Best parameters for LR model are {'log_clf__C': 0.1, 'log_clf__solver': 'liblinear'}


In [16]:
#get predictions using .predict
logistic_clf.predict(X_test)

array([1, 1, 0, ..., 0, 1, 1])

In [17]:
#Score
print("Logistic regression score : {}".format(np.mean(logistic_clf.predict(X_test) == y_test)))

Logistic regression score : 0.8821464393179539


# Stacking Model

### Approach : 

1. The idea is to split the dataset into train and test first, then split the train set into two equal training sets for training the weak learners.

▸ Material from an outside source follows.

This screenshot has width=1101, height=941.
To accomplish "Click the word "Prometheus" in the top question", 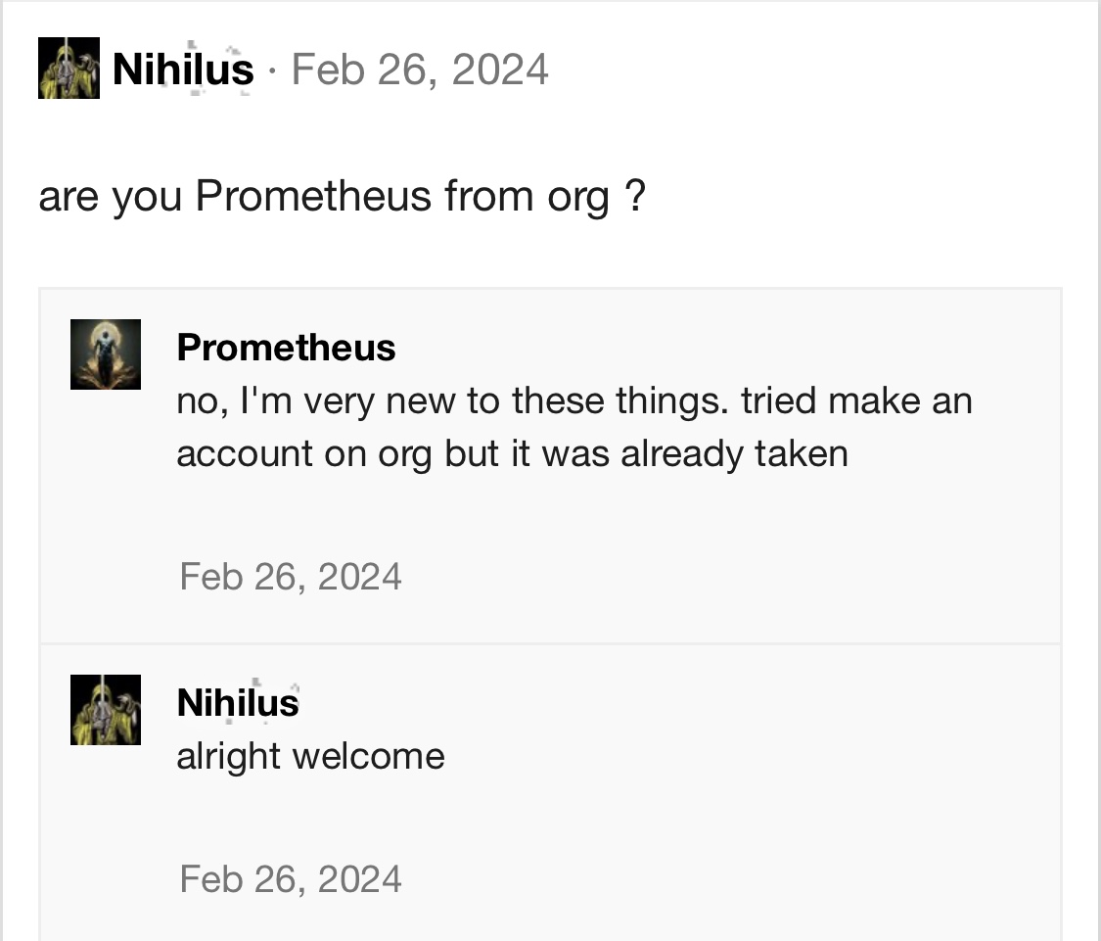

2. After training the weak learners and predicting on train2 data, use those predictions as input to the blender.

3. Finally evaluate the whole model using the test set (Pass the test set through the weak learners pipeline and then the Neural network blender model).



![Screen%20Shot%202022-07-07%20at%2012.29.07%20AM.png](attachment:Screen%20Shot%202022-07-07%20at%2012.29.07%20AM.png)

In [18]:
# Split the original X and y for Stacking model 

# First a 80-20 split and then the 80% data is split into two equal parts for training and evaluating the weak leaners

X_train_S, X_test_S, y_train_S, y_test_S = train_test_split(X, y, test_size = 0.2, random_state = 862)

X_train_1, X_train_2, y_train_1, y_train_2 = train_test_split(X_train_S, y_train_S, test_size = 0.5, random_state = 862)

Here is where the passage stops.